Output a faithful copy of the entries, every picture removed.

[Records from a data collection]
· · · · ·

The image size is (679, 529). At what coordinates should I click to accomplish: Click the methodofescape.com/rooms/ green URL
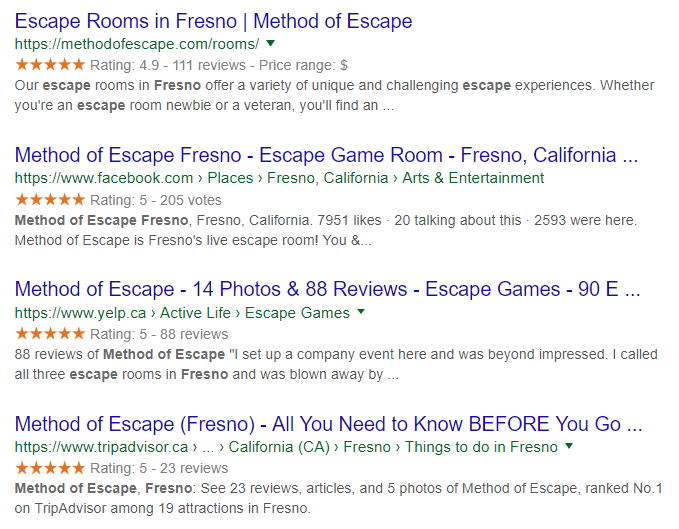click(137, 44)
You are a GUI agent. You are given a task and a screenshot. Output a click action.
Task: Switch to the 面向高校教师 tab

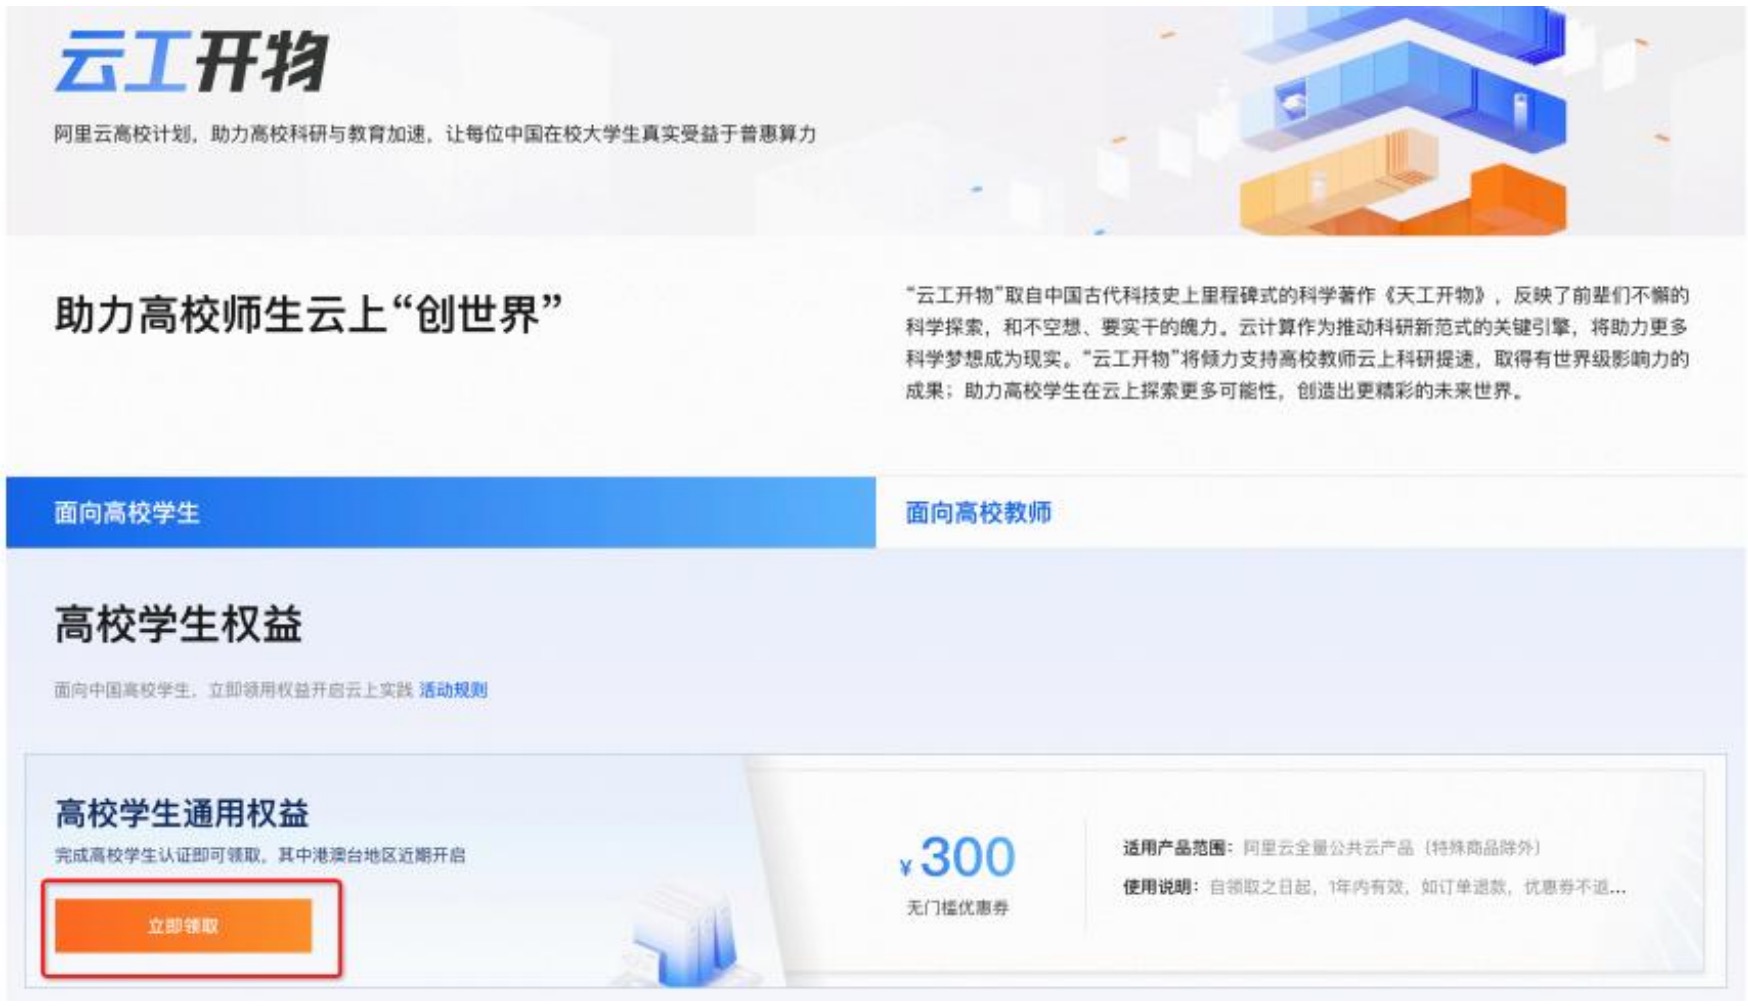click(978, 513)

· · · · ·

RESPONSE TO THE TASK:
The image size is (679, 529). At what coordinates should I click to accomplish: Click the methodofescape.com/rooms/ green URL
click(137, 44)
You are a GUI agent. You are given a task and a screenshot. Output a click action.
Task: Switch to the 面向高校教师 tab

click(978, 513)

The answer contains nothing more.